We have explicitly stated our goals under Opportunity 2000. We in the health service have given ourselves eight goals that we shall achieve before 1994, and two of them particularly relate to nurses. First, we should not allow the number of midwives, nurses and health visitors leaving the profession to increase. We are proud of the position that we have reached and we want to maintain it. Secondly, those returning after a career break or maternity leave should be able to return to their job at the same grade as they were in when they left it.

We want job-splitting and job-sharing to be the norm in the service. It is up to employers to explain why women should not job-share rather than for individuals to seek to negotiate the arrangement. We are well in the forefront of developments, seeking to ensure that the NHS is not only the largest employer of women in Britain but the most enlightened. We know that it is our ability to use our staff to the full and to ensure that we have flexible employment patterns that will enable us to achieve the health goals to which we are all strongly committed.

My hon. Friend the Member for Ealing, North (Mr. Greenway) mentioned midwives. The Bill has the support of many midwives, some of whom are with us today. My hon. Friend the Member for Eastleigh drew attention to the special role of midwives since 1902. They already have satisfactory arrangements for obtaining the drugs that they are allowed to supply and administer, but it is important that the Bill's provisions should include them, as we may need to extend to them the ability to prescribe, which they do not have at present. I hope that, as we make good headway on the Bill, we shall be able to extend and develop its provisions through secondary legislation.

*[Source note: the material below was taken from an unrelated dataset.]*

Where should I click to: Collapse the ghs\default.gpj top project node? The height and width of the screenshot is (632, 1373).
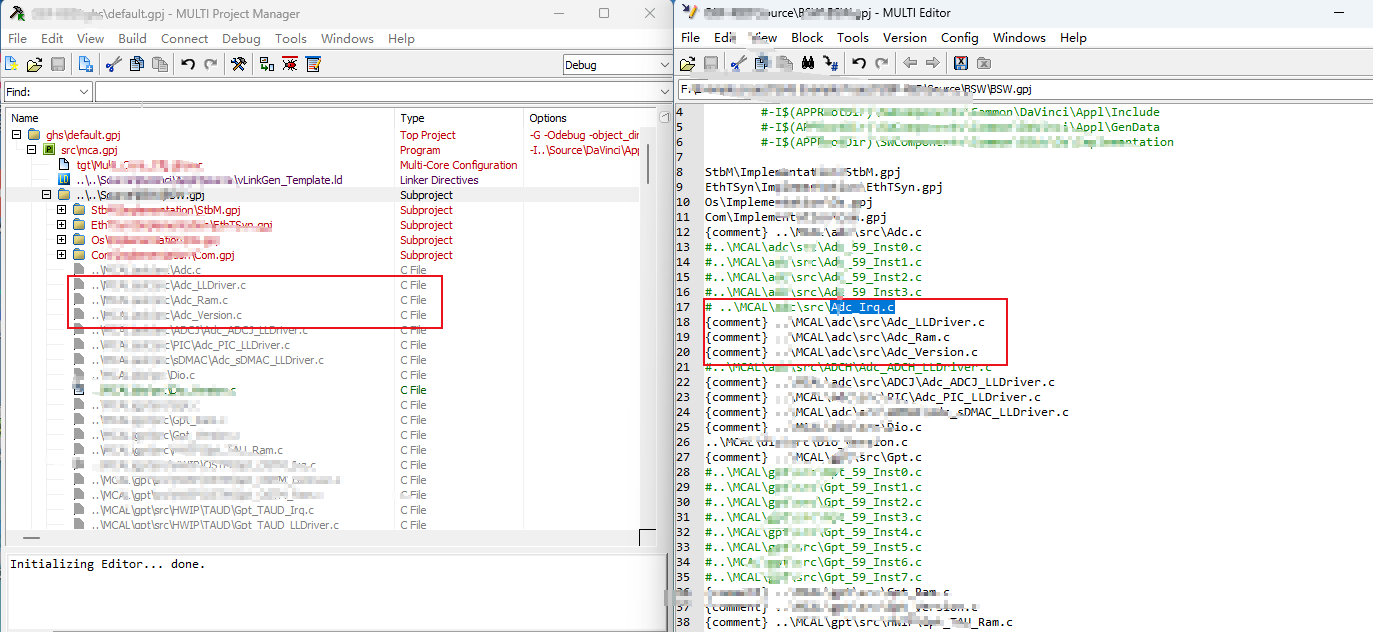[x=17, y=135]
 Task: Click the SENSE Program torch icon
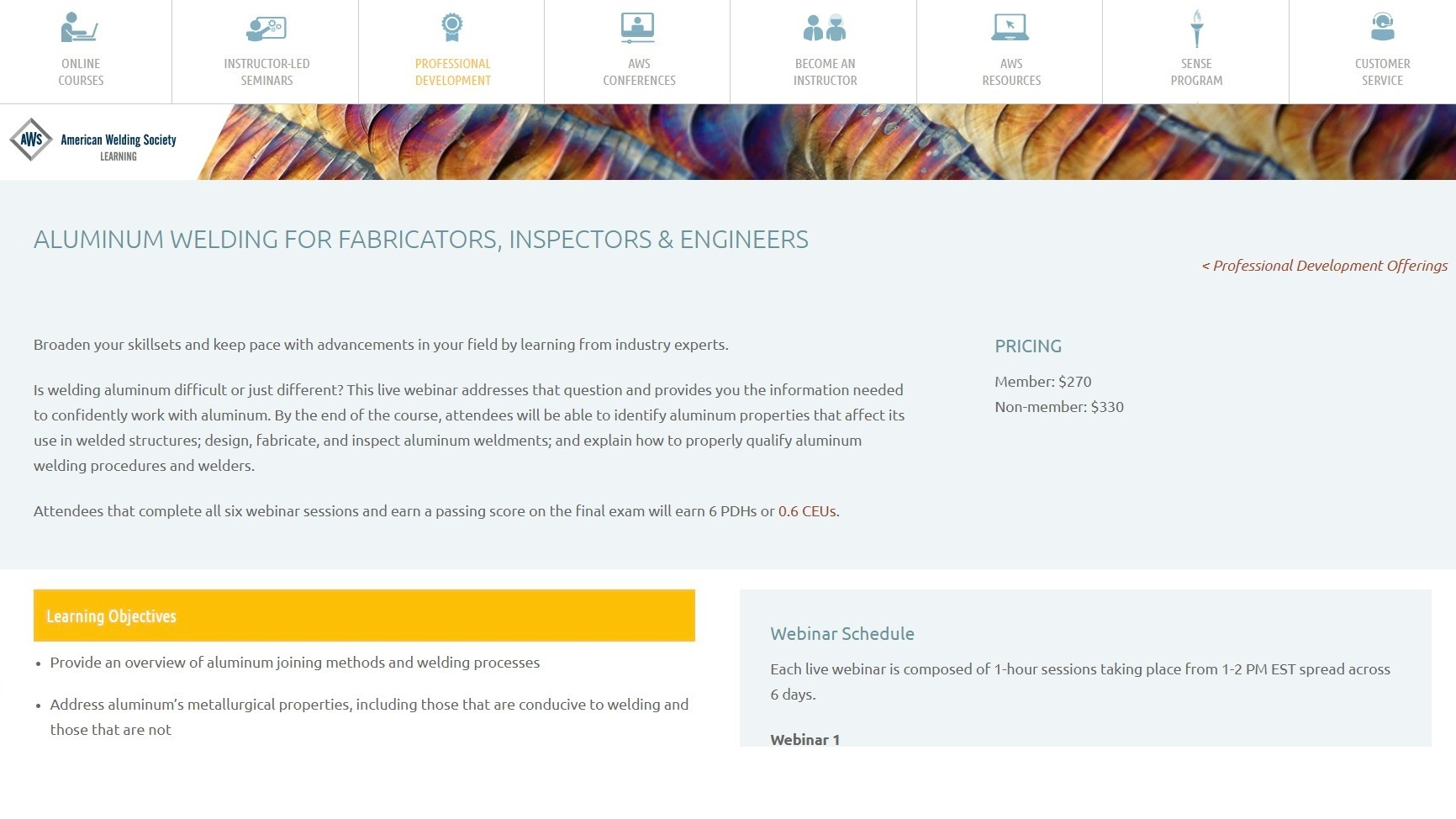(x=1196, y=28)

We all welcome my hon. Friend's determination to ensure that all the necessary measures are in place. We all believe that the role of nurses is fundamental to the health service. We wish the Bill extremely well and congratulate my hon. Friend. I hope that, on the many important points of detail, I have been able to satisfy my hon. Friend and the House of the rigour, care and commitment surrounding this most important measure.

12.34 pm
Mr. Sims

With the leave of the House, may I first apologise for not being present when my hon. Friend the Minister began her speech. I had to leave the Chamber for a few minutes to meet a group of district nurses who wanted to tell me how very much they support the Bill and to express their anxiety that it should pass through all its stages before the end of this Parliament.

I thank my hon. Friend the Minister for her remarks about the Bill and for her support for it. I thank also hon. Members on both sides of the House for their kind remarks about me and, in particular, for their support for the Bill. That augurs well, and I hope that the Bill will now make rapid progress and that the district nurses who came to see me, and who do such a wonderful job, will not be disappointed.

Question put and agreed to.

Bill read a Second time, and committed to a Standing Committee, pursuant to Standing Order No. 61 ( Committal of Bills).